You’ll notice the old wire is still connected to a few things to hold it into place. Just make sure you secure the new sensor wire properly by snapping into the same spots as the old sensor.
Step 4. Locate the connection where the sensor attached on the brake pad. You’ll see the sensor right on the face of the brake caliper. Use a flat-head screwdriver to pop the old sensor out of place, and reconnect the new sensor. You might have to play around with it a bit to get it to properly reconnect. Once you’ve got it reconnected, make sure the remainder of the wire is correctly set and not dangling.
Step 5. Replace the wheel well liner, the 10mm and 8mm bolts for the liner, the wheel, and then put the car back on the ground.

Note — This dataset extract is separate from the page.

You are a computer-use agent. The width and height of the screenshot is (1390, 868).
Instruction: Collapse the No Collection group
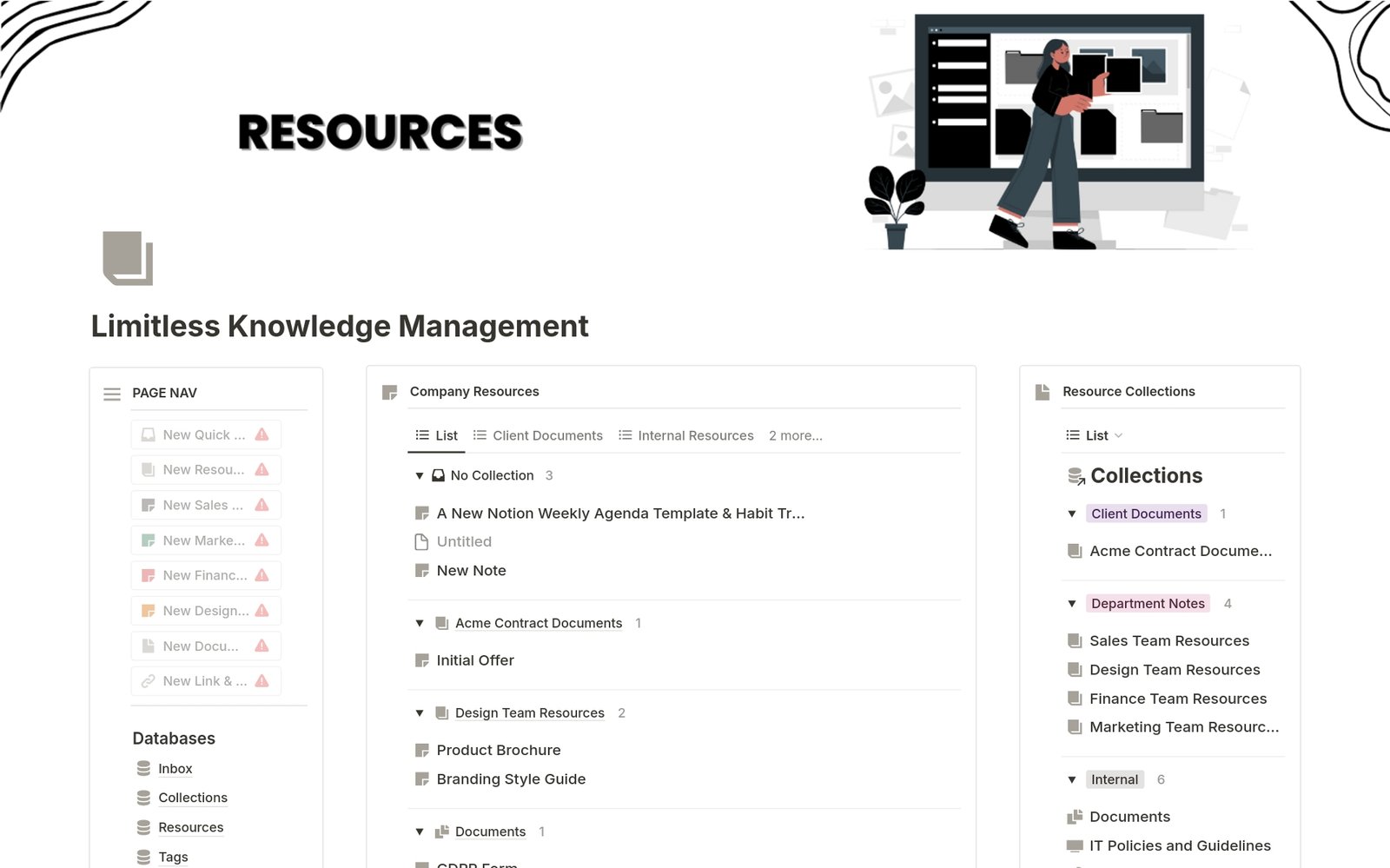pos(420,475)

The new sensor is in and good to go! But…the light will still be on your dash.
Step 6. Now we need to reset the brake pad service light. To do so, you have two options. Occasionally the instrument cluster method doesn’t work and you’ll need to reset it with an OBD scanner.
- Reset the sensor via the instrument cluster:
- start by turning the ignition on but not starting the engine.
- Find the reset button on the bottom left of the gauge cluster. Press and hold it for a few seconds until you see the service menu appear in the mini LCD screen in between the speed gauge and RPM gauge.
- Keep pressing the reset button until you see the brake light symbol show up on the screen.
- Press and hold the reset button again until you see the words “RESET” appear on the screen.
- Once this text is displayed, release the button and then press it again for approx. 5 seconds the reset the light.
- Reset the brake pad sensor with an OBD scanner:
- You need to get a proper OBD-II scanner that can access and reset this information on the car. We recommend this scanner. Note: there are cheaper Foxwell scanners out there, but the cheaper ones do not have the ability to reset brake pad sensors for BMW’s.
- The process will differ depending on which scanner you are using, but generally, you should access the control unit, then the chassis, then you should see an option for ABS/ASC/DSC.
- Read the fault codes for the ABS/ASC/DSC unit.
- You should see a code for the bad break pad sensor.
- Under the service > maintenance setting, you should be able to reset the front and rear break settings separately.